With his career as a serious photographer in abeyance and clearly no future in 'art', what next? Answer : swallow several heaped bucketfuls of pride and return to a tried and tested subject. This is why 'Weddings' feels like a career prop instead of a concerned attempt to continue the low life, Hogarthian soap opera began in 'Living Rooms'. Follow-ups rarely better originals and even then only if they drive the subject in new directions. 'Weddings' doesn't. It is haphazard. Camera angles are familiar, scenes commonplace, narrative lines (such as they are) ditto. All these repetitious shortcomings would be more tolerable if this was merely a book of snaps, but it isn't supposed to be. It is a photographic book with a specialist audience and the gallery crowd in mind and by the criteria of that genre it flops. Worse, it is boring. The people are terminally uninteresting- apparently they have little resembling a life outside their lounge where apparently, they spend most of their waking moments laughing, drinking and tickling one another. They are never anything but predictable in their behaviour and being congenitally empty-headed they have nothing to offer but their low social situation, which I suppose at least makes them a curious subspecies for the books intended readership. The adventures of Janet and Clive are insufficient fodder to warrant further exposure of their dreary existence. And to justify the book in terms of the photographer's sensitive treatment of poverty, as Irvine Welsh does in his introduction, is too pat and obvious. I no longer believe any photographer who contributes to the specialist photographic book market (and therefore, whatever they may say to the contrary, exploits subjects for his own career ends), when he says or implies that the subject and their condition is what he is most concerned about.

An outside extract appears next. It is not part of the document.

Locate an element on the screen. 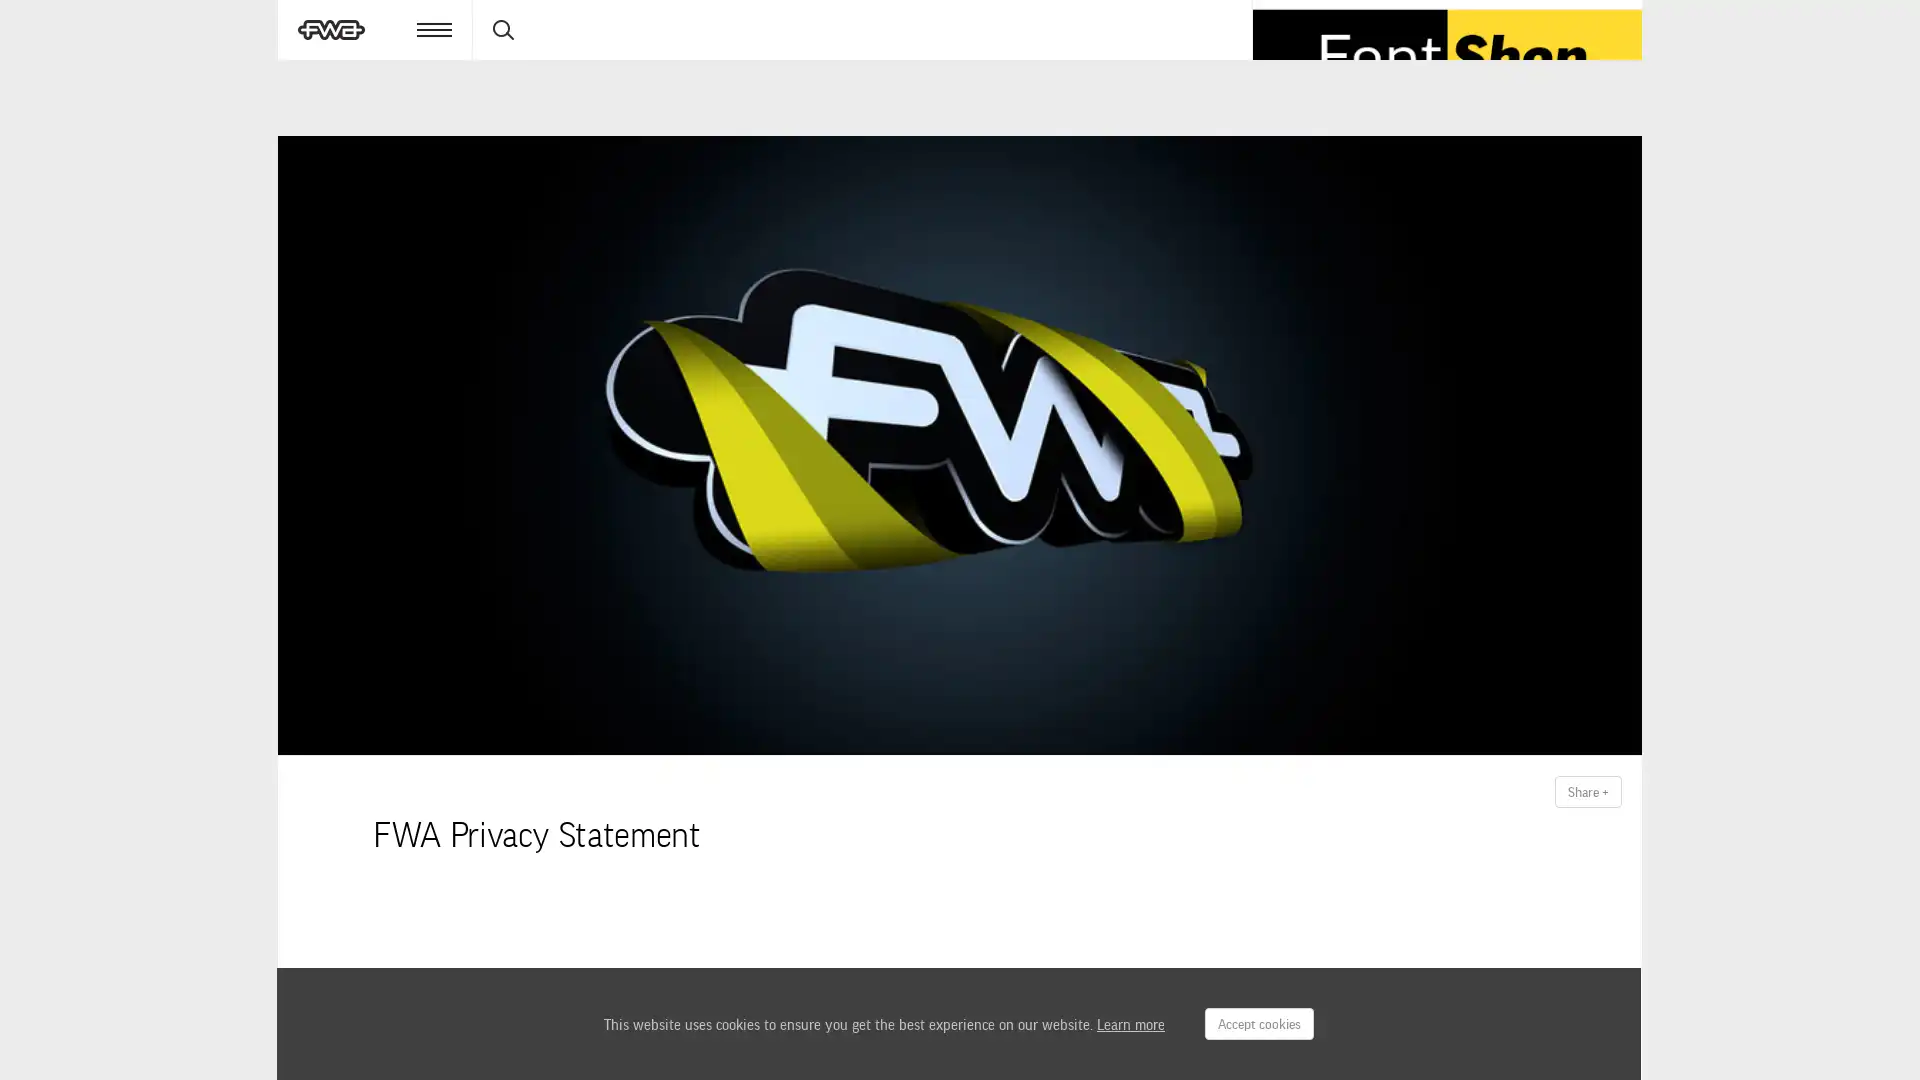 The image size is (1920, 1080). Share + is located at coordinates (1587, 792).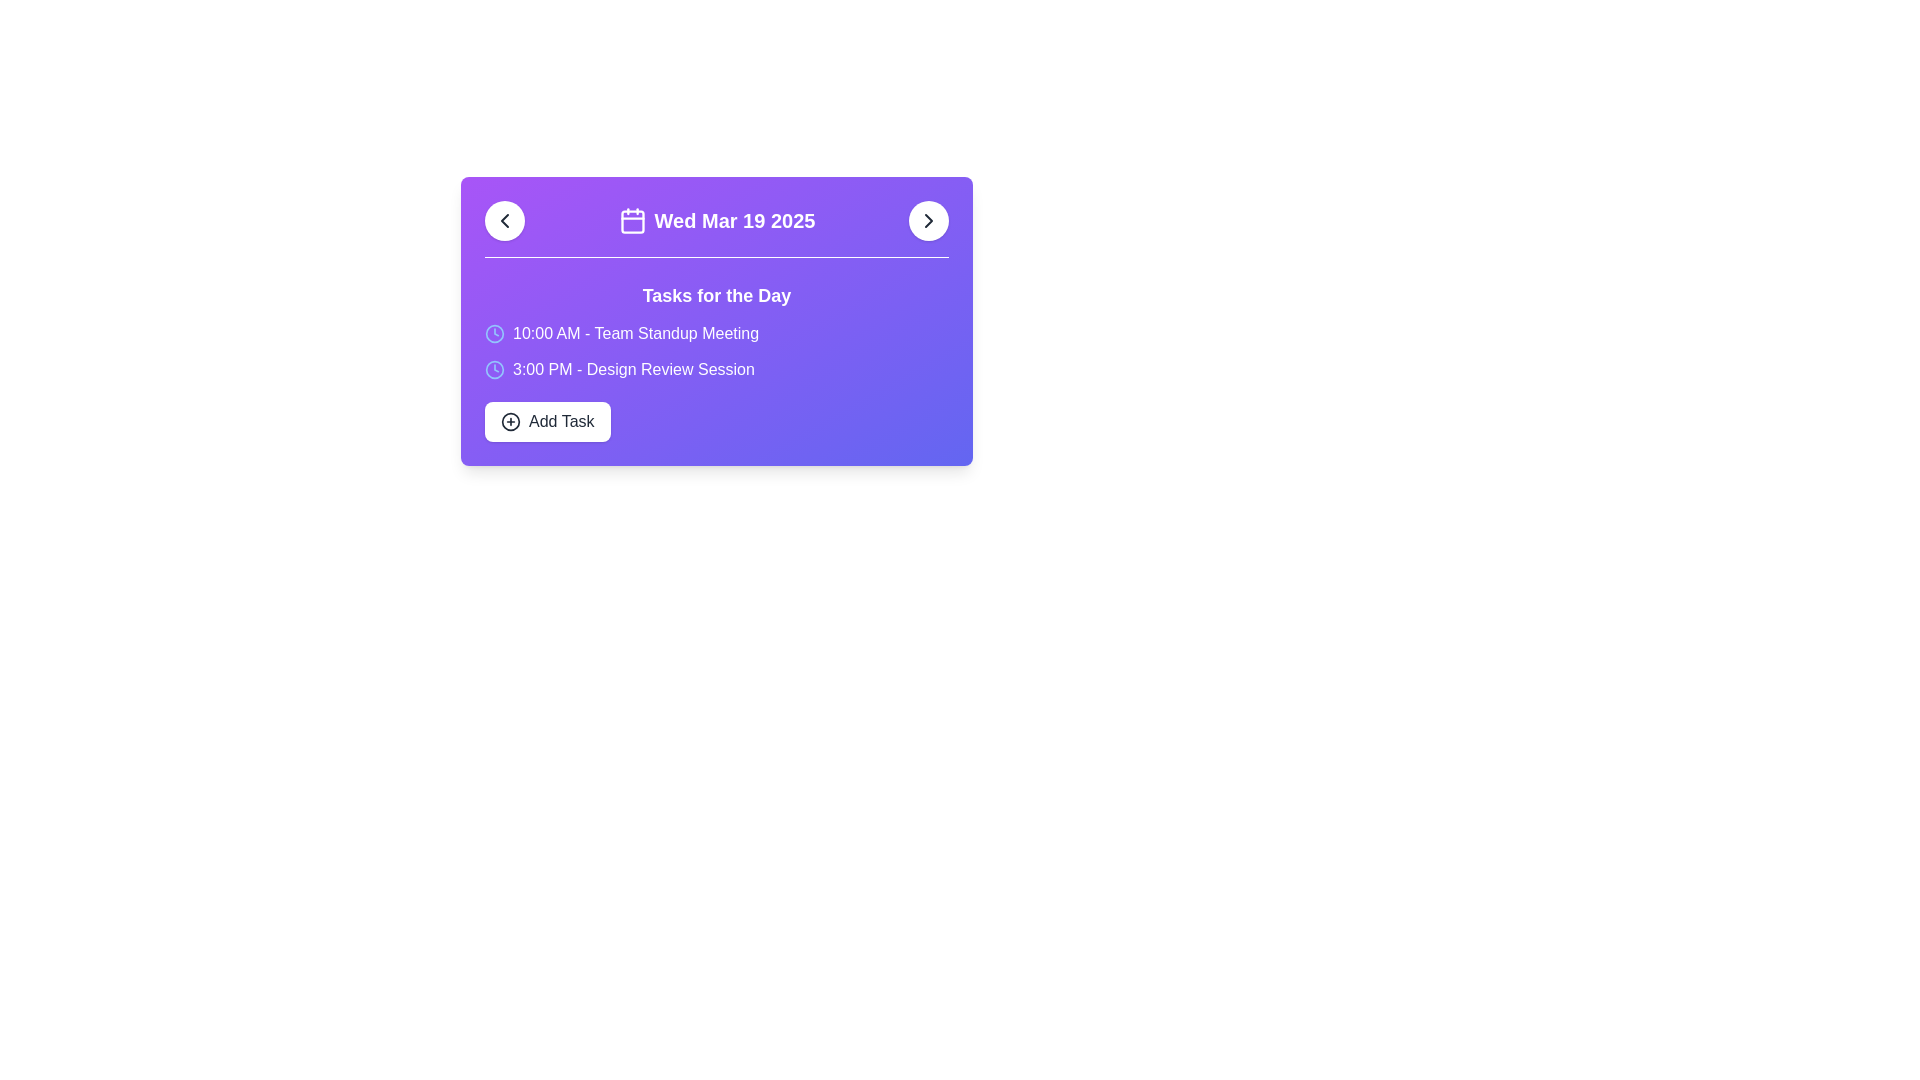  What do you see at coordinates (632, 370) in the screenshot?
I see `the text label displaying '3:00 PM - Design Review Session' which is located under the 'Tasks for the Day' section, positioned below the '10:00 AM - Team Standup Meeting' and above the 'Add Task' button` at bounding box center [632, 370].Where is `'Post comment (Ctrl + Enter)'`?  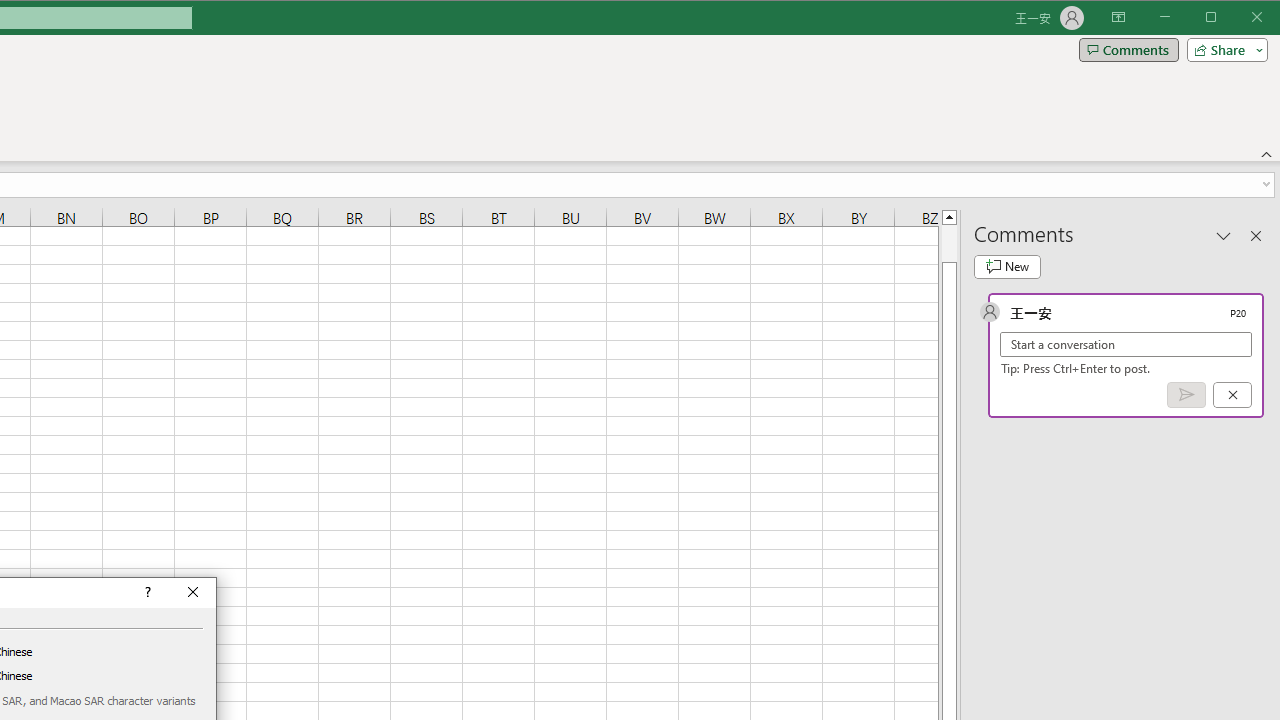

This book is a naked exploitation of those in it and a shameless attempt to bolster a flagging career. Predictably, many fixers, backscratchers and sycophants of the British photographic fraternity are acknowledged in ''Weddings' which, therefore, probably ensures its success. A touring exhibition will Inevitably follow and the usual spineless critics will line up to praise it if only because Janet and Clive are poor. But as I have said elsewhere, poverty is not always a virtue and nor should it preclude criticism of its victims.